◆ **Stored data entries**:
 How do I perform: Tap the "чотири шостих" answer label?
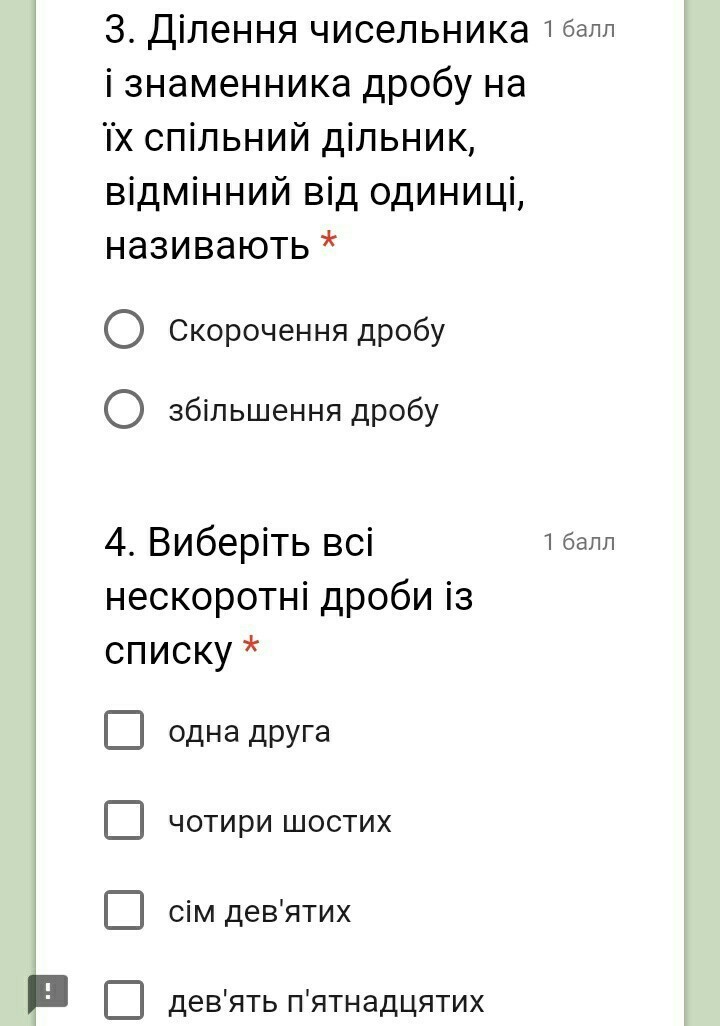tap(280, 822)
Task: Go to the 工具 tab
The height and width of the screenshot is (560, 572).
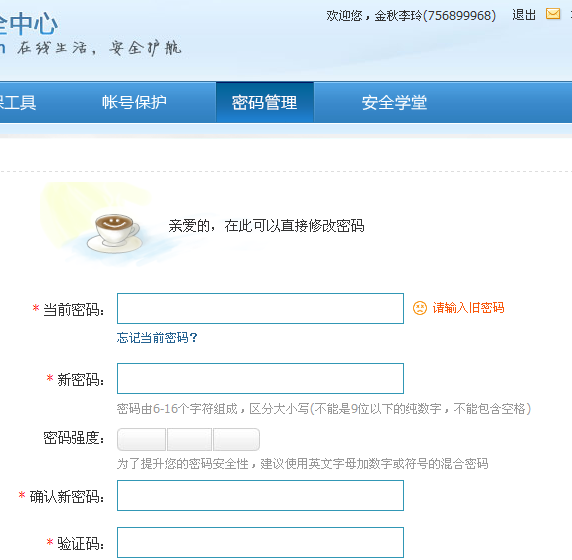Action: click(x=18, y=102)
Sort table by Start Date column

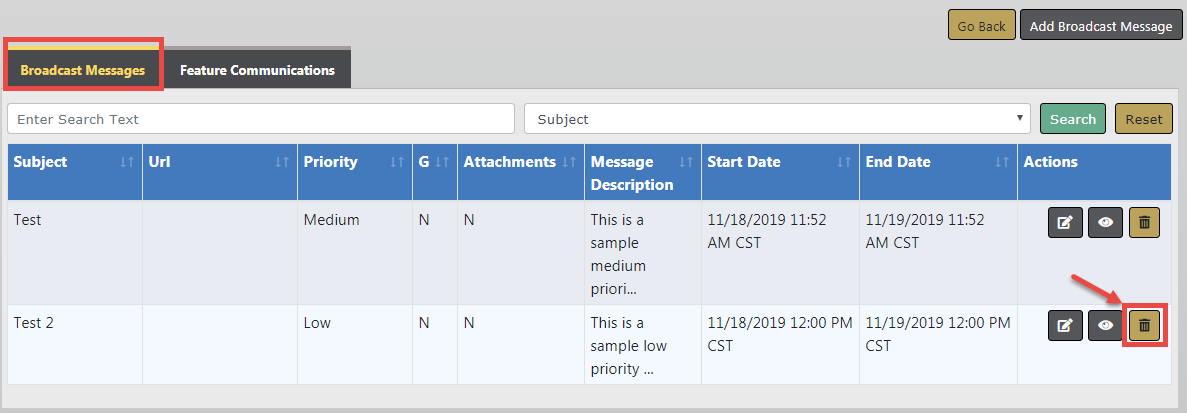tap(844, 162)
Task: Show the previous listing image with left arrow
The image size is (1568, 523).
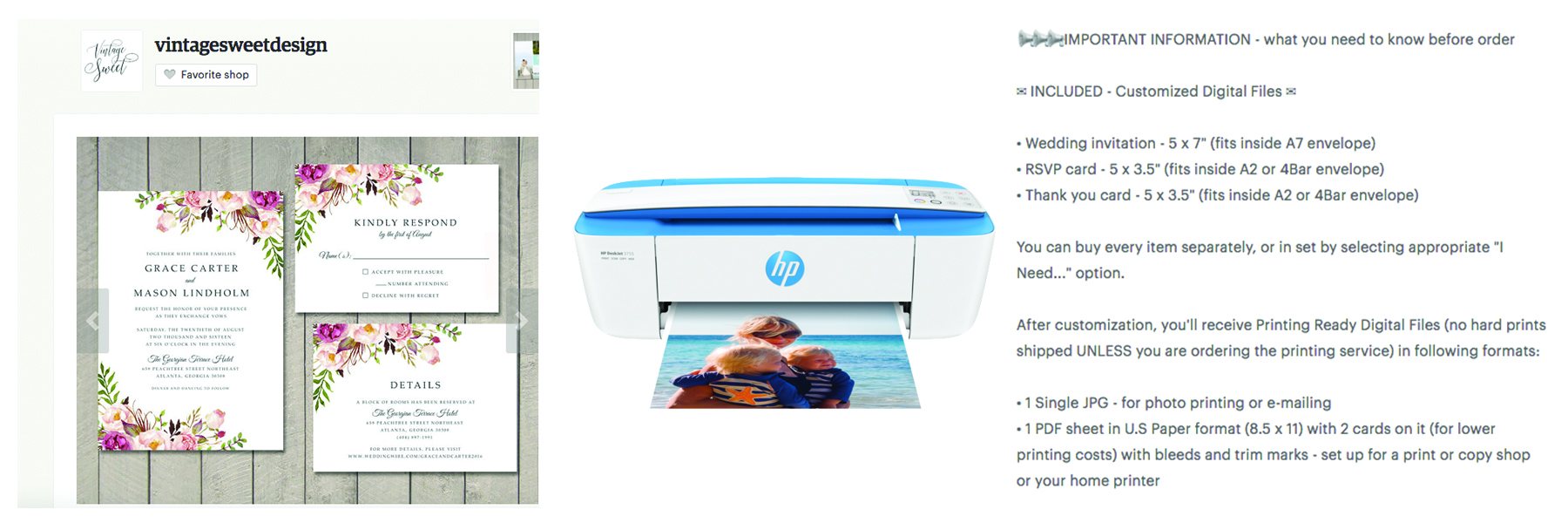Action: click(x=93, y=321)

◆ **WHAT THIS TASK INVOLVES**: Would you please print out all the records above exactly, minus any pictures?

◆ **WRITTEN ANSWER**:
 How do I perform: Tap the "чотири шостих" answer label?
tap(280, 822)
Task: Go to the 工具 tab
The height and width of the screenshot is (560, 572).
Action: click(x=18, y=102)
Sort table by Start Date column

tap(844, 162)
Task: Show the previous listing image with left arrow
The image size is (1568, 523).
Action: click(x=93, y=321)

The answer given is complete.